(Records for locating described items)
- - - -
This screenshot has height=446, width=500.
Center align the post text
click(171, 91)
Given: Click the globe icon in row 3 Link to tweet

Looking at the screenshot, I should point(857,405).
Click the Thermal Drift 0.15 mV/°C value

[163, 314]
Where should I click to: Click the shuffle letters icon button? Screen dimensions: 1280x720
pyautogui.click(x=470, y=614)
- - - -
## TASK DESCRIPTION
Reproduce every line of the material above with no changes.

## THE RESULT
This screenshot has height=446, width=500.
Center align the post text
click(171, 91)
Given: Click the globe icon in row 3 Link to tweet

Looking at the screenshot, I should point(857,405).
Click the Thermal Drift 0.15 mV/°C value

[163, 314]
Where should I click to: Click the shuffle letters icon button? Screen dimensions: 1280x720
pyautogui.click(x=470, y=614)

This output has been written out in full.